We disagree on BoD, often too emphatically. :laugh1:

The only way BoD is in the same category as "Limbo" is in the sense that the Magisterium has talked about "core concepts" for both, i.e., a possibility of justification in voto, and a "penalty" or "punishment" for those dying in original sin. Beyond that, one can speculate. So you can speculate, a la St. Thomas, that these infants have a state of natural happiness, recognizing that the denial of the beatific vision is a "penalty" or "punishment" for these infants.

In my view, it is not "ok" to speculate that there is no possibility for justification in voto, or that the infants do not receive a "penalty" or "punishment" as a result of not being baptized either in re or in voto.

Offline DecemRationis

  • Supporter
Re: St. Augustine's view on the "punishment" of infants who die without baptism
« Reply #74 on: September 14, 2023, 09:13:58 AM »
Then it continues:
So, for the past several hundred years now, there are practically no theologians who have held that unbaptized infants go to Hell and suffer anything at all.  Why is it OK for individuals to reject this, including the same ones who keep arguing the "450 years" in support of BoD?

I hold the same opinion that was described that Suarez held above.

But, despite several hundred years of near-unanimous theological opinion in favor of Limbus Infantium, I do not claim that someone is condemned as a heretic for rejecting that Limbo, since it's not been actively taught by the Magisterium nor has the opinion of St. Augustine been condemned.  I'm consistent there.

I do not rely on theologians, and I think I made that distinction above regarding BoD.

Of course, one may point to theologians in support if they agree with you on the interpretation of a Magisterial text, particularly if they agree unanimously, if not numerically, but by a clear moral majority, as regarding BoD. The opinion of theologians, if they don't conflict with the Magsiterium, are evidence either in support or against an argument.

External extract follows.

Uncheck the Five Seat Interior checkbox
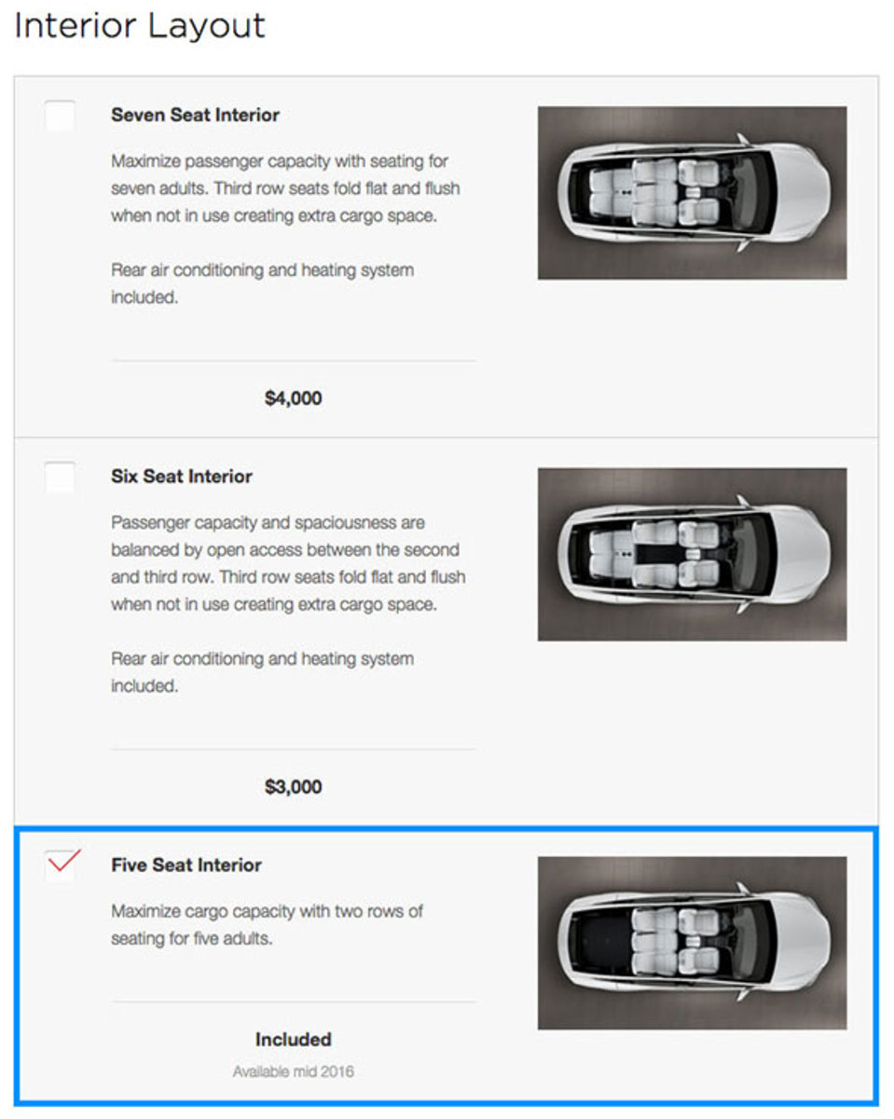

If, however, a theologian opined that infants who die without baptism do not incur a "penalty" or "punishment," I would reject them on the basis of Magisterial texts - Innocent III, the Council of Florence, the Catechism of Trent. 

Our differences on BoD, again, come down to the Magisterial texts. The unanimity of theologians with my view - all of Fr. Cekada's theologians in his list, while differing as to theological classification of BoD, e.g., de fide, etc., all agree with the "core concept" of the possibility of justification in voto - are merely support for my reading of a Magisterial text(s).